ISRAELE. Road Map nella cooperazione israelo-turca

39

di Maddalena Ingrao TURCHIA – Ankara 14/01/2017. Israele e Turchia stanno approntando una “tabella di marcia” per promuovere la cooperazione in diversi settori, dopo la normalizzazione dei loro legami.

I sottosegretari degli Esteri turco e israeliano si incontreranno entro un mese per discutere la questione, riporta Hurriyet che cita fonti del ministero degli Esteri turco. Le due parti hanno in programma visite ad alto livello per discutere l’esito delle prossime consultazioni politiche «su una serie di questioni interne e regionali», secondo il quotidiano.

Sul tavolo la visita del ministro degli Esteri turco Mevlut Cavusoglu ai Territori occupati; un accordo di libero scambio e l’abolizione del visto. Ankara e Tel Aviv intendono aprire anche colloqui sulla cooperazione e la condivisione di informazioni su questioni regionali, tra cui la crisi in Siria.
In precedenza il quotidiano israeliano Haaretz aveva detto che Yuval Rotem, direttore generale del ministero degli Affari esteri, sarebbe andato ad Ankara per colloqui. Haartez ha detto che Rotem e il suo omologo turco avrebbero discusso di questioni tra cui la situazione in Siria, i legami con la Russia e la situazione nella Striscia di Gaza e in Cisgiordania.

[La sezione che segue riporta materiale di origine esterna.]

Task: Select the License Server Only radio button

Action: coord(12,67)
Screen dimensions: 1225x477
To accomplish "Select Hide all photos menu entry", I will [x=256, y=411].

Dal dicembre 2016, Ankara e Gerusalemme hanno tenuto diverse sessioni di colloqui per ripristinare i legami bilaterali, dopo la conclusione della vicenda della Mavi Marmara; il principale ostacolo per l’accordo definitivo è la revoca del blocco israeliano sulla Striscia di Gaza, riporta Press Tv. Le due parti hanno raggiunto un compromesso sulla questione, in base al quale alla Turchia sarà consentito l’invio di aiuti per i palestinesi attraverso Ashdod nei territori occupati piuttosto che direttamente a Gaza.